-- Information shown follows --

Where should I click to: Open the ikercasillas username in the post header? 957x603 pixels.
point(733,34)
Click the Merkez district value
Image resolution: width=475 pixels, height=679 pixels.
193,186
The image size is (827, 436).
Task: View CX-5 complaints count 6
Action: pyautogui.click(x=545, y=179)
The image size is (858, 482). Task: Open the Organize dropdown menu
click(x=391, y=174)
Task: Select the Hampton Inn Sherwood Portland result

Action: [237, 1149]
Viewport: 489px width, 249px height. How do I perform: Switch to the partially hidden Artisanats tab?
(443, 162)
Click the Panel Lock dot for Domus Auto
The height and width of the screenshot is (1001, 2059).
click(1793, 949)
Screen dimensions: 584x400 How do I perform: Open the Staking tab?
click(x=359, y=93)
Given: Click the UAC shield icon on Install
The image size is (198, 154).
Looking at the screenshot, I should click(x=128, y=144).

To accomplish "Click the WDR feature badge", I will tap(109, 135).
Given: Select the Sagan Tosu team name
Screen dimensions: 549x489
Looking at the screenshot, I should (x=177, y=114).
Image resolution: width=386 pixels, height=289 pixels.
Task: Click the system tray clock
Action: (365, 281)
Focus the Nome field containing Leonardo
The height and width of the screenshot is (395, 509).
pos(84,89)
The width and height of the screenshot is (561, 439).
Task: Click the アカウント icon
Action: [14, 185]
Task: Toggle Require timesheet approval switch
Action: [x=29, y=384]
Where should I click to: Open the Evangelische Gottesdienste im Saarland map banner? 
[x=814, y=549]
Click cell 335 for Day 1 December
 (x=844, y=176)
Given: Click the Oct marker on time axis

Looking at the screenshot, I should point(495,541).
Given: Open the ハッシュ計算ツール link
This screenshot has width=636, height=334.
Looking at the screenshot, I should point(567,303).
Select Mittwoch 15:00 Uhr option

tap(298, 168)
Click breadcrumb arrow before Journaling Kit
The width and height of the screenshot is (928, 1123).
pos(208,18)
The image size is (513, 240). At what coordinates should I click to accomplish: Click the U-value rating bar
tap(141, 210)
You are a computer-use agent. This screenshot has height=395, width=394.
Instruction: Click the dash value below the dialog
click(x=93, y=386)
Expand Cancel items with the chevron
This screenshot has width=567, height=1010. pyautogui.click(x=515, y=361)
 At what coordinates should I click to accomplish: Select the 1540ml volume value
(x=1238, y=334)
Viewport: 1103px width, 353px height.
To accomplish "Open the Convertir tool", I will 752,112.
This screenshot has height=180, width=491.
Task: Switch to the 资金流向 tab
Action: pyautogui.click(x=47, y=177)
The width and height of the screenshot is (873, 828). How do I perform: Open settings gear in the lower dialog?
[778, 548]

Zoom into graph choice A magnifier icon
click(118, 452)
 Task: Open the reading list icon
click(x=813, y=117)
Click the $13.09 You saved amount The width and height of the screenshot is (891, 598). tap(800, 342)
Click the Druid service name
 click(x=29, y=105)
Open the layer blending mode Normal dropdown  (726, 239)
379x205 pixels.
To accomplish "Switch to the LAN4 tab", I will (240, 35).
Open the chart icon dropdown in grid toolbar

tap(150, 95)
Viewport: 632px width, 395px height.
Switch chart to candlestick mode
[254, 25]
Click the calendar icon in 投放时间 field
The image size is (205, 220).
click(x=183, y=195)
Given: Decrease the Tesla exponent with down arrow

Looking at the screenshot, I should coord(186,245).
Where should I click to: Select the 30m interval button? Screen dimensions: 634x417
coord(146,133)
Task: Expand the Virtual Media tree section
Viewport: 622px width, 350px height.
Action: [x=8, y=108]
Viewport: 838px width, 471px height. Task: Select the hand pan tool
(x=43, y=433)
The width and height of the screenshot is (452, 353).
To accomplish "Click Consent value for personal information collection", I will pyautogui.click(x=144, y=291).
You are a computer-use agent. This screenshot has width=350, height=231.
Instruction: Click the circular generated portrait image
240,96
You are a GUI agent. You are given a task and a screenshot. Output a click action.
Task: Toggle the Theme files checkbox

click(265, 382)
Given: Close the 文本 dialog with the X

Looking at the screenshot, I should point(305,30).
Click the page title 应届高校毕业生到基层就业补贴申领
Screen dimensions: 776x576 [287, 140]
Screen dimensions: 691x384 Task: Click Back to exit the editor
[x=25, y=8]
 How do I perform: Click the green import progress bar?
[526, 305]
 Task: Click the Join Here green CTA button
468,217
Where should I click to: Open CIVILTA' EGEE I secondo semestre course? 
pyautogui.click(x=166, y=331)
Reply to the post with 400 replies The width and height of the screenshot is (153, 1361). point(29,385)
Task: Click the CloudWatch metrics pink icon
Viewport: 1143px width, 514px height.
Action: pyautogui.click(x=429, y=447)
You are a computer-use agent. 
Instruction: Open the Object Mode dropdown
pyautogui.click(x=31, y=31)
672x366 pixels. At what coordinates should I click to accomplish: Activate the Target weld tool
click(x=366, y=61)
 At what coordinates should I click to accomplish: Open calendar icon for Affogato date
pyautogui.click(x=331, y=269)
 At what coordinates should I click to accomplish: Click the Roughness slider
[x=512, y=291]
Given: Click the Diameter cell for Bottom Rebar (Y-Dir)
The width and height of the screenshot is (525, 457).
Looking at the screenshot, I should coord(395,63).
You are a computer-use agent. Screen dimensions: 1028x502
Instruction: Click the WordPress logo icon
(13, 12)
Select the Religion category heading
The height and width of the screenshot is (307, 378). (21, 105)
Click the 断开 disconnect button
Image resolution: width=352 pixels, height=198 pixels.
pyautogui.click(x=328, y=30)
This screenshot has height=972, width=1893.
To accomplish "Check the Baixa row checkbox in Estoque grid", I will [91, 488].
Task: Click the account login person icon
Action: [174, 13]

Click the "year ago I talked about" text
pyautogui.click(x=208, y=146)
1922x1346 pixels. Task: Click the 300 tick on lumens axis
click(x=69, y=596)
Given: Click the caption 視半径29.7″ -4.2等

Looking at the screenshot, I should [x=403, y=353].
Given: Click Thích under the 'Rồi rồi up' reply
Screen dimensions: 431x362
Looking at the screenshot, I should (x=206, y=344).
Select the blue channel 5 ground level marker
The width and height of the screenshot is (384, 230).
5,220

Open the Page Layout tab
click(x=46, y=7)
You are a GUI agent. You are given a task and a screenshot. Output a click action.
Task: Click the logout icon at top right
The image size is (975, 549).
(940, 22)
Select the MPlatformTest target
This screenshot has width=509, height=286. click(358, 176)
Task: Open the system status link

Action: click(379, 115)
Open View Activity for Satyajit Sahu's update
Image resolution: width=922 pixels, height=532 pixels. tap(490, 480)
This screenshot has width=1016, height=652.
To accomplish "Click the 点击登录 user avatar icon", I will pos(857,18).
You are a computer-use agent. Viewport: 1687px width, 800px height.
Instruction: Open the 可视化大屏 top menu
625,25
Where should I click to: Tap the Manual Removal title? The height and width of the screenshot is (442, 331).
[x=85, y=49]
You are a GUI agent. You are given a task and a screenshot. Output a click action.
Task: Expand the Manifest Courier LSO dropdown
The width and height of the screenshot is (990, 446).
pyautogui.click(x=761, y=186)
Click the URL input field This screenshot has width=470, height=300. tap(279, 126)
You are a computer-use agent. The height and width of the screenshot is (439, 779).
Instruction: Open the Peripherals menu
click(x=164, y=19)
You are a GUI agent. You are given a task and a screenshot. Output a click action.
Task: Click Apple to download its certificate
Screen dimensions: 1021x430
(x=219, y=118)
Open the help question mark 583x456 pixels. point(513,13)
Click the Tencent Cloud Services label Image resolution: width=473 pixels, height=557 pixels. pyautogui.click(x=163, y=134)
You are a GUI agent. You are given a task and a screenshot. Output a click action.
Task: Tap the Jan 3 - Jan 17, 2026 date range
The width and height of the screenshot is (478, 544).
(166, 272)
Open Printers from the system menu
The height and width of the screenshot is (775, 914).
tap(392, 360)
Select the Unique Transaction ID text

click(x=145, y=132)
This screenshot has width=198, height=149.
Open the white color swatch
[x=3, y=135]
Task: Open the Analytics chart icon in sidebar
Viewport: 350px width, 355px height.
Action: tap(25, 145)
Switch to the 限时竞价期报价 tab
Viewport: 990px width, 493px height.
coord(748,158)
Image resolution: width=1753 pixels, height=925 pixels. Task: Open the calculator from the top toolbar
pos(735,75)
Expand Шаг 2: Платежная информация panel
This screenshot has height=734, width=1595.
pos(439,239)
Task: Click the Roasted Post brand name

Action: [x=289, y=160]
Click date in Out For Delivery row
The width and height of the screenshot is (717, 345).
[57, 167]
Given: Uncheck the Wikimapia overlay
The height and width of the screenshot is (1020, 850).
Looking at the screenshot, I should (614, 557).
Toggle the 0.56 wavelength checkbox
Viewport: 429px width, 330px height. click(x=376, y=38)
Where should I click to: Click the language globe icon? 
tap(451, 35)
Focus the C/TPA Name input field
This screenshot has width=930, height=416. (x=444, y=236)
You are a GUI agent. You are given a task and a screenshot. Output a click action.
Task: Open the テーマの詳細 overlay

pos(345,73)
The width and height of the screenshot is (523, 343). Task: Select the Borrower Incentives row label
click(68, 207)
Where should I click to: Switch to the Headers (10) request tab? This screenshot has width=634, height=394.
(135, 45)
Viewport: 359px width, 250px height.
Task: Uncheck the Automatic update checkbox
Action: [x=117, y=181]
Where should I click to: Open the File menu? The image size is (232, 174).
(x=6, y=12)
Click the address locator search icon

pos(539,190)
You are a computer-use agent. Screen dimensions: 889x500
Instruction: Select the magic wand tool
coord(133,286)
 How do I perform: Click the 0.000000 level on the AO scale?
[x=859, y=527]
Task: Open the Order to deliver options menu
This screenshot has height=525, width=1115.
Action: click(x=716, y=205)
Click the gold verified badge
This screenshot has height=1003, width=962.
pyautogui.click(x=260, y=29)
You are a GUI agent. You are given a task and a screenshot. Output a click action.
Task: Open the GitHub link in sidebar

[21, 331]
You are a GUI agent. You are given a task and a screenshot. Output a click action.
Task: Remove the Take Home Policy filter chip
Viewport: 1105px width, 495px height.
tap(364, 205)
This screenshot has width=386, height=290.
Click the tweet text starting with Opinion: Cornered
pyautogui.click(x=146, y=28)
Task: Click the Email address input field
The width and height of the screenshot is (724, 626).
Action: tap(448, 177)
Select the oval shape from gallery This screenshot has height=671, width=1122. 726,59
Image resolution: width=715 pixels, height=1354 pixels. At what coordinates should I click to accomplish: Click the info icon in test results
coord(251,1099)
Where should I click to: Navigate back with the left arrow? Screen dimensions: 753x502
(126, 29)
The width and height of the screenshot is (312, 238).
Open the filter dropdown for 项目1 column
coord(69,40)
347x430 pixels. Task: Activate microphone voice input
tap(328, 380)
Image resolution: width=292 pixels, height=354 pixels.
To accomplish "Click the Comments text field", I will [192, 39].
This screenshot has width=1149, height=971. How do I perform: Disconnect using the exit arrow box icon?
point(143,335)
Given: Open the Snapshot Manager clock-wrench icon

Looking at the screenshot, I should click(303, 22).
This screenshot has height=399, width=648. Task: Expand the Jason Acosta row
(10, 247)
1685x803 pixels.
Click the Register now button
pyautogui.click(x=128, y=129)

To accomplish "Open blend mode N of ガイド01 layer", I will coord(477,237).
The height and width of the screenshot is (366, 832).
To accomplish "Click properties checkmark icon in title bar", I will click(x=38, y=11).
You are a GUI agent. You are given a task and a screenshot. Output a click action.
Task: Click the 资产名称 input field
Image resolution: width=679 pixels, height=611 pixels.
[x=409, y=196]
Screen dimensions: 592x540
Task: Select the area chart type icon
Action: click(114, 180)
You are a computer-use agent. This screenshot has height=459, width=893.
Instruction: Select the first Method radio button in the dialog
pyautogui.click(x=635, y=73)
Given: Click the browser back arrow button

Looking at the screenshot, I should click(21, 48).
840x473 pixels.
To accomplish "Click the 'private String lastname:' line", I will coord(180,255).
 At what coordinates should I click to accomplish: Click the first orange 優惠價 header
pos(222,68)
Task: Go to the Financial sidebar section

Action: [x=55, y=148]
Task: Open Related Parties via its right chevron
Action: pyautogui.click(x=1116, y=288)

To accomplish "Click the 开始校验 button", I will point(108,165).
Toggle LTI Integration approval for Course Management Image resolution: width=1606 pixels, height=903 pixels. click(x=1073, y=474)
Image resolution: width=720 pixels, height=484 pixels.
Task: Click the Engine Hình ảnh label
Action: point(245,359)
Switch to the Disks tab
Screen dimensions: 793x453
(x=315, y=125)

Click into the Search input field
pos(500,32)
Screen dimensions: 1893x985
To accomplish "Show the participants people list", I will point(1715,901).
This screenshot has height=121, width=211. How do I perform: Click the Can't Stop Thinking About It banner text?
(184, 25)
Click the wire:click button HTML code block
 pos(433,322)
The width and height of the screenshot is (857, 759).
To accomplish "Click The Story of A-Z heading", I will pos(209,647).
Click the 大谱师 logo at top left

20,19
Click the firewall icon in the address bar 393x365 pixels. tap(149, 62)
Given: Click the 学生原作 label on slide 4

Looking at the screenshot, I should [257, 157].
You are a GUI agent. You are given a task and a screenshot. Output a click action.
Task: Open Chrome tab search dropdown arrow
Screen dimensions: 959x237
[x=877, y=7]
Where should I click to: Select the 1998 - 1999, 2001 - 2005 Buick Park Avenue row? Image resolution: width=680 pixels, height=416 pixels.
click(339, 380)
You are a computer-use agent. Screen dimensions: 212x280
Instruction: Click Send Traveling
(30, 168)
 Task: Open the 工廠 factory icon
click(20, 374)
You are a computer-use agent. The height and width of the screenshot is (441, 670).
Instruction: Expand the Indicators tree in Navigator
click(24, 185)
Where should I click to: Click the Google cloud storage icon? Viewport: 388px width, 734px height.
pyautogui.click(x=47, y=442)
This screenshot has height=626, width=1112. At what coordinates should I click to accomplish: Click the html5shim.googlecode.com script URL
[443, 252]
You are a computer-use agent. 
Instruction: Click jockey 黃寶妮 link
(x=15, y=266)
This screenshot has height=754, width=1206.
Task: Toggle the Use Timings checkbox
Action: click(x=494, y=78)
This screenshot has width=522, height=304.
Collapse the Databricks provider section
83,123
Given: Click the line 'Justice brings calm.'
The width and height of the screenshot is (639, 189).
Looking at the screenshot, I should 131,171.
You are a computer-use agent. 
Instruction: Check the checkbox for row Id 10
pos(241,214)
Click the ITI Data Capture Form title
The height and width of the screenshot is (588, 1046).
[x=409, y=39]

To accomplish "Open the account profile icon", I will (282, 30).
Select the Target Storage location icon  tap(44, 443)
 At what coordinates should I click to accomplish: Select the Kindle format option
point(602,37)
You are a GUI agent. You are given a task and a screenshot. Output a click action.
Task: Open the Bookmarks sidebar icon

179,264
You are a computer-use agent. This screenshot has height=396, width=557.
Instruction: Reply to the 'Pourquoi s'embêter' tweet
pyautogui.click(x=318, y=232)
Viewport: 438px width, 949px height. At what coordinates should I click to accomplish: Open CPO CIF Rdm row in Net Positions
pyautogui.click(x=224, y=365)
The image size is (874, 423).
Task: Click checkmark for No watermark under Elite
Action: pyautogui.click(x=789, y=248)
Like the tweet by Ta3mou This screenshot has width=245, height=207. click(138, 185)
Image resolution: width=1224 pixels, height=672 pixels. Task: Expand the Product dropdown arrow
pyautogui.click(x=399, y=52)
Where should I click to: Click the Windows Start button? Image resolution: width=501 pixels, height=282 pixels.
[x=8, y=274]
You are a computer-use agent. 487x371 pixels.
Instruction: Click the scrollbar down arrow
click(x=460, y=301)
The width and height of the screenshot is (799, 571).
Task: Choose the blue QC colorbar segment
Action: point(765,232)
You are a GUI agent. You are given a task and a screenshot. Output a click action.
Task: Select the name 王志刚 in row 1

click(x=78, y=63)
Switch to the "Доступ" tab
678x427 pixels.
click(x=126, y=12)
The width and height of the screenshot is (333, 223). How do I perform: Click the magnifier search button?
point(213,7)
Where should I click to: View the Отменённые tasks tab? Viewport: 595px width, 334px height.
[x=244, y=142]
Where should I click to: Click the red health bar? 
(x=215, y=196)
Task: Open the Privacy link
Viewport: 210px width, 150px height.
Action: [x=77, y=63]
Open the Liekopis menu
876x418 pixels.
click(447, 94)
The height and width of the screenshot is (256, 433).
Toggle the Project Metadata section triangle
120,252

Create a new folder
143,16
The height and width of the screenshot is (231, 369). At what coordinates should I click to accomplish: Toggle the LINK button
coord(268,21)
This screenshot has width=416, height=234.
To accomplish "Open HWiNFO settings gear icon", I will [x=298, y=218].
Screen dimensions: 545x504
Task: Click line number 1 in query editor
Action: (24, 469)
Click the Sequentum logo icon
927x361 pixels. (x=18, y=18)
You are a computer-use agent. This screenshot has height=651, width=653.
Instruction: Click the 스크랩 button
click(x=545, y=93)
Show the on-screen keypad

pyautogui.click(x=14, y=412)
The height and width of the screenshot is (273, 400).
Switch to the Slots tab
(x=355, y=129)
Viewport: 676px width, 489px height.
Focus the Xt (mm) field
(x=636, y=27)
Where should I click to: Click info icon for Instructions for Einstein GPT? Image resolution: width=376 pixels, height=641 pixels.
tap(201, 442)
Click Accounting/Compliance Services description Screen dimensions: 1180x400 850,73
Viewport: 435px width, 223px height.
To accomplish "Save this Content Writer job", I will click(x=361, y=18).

-- Information shown concluded --

What the task asks
Using the data above, transcribe the lines that run from the line with "Given: Open the Snapshot" to the line with "Task: Click the 资产名称 input field", both ends kept, and output nothing else.

Response box
Given: Open the Snapshot Manager clock-wrench icon

Looking at the screenshot, I should click(303, 22).
This screenshot has height=399, width=648. Task: Expand the Jason Acosta row
(10, 247)
1685x803 pixels.
Click the Register now button
pyautogui.click(x=128, y=129)

To accomplish "Open blend mode N of ガイド01 layer", I will coord(477,237).
The height and width of the screenshot is (366, 832).
To accomplish "Click properties checkmark icon in title bar", I will click(x=38, y=11).
You are a GUI agent. You are given a task and a screenshot. Output a click action.
Task: Click the 资产名称 input field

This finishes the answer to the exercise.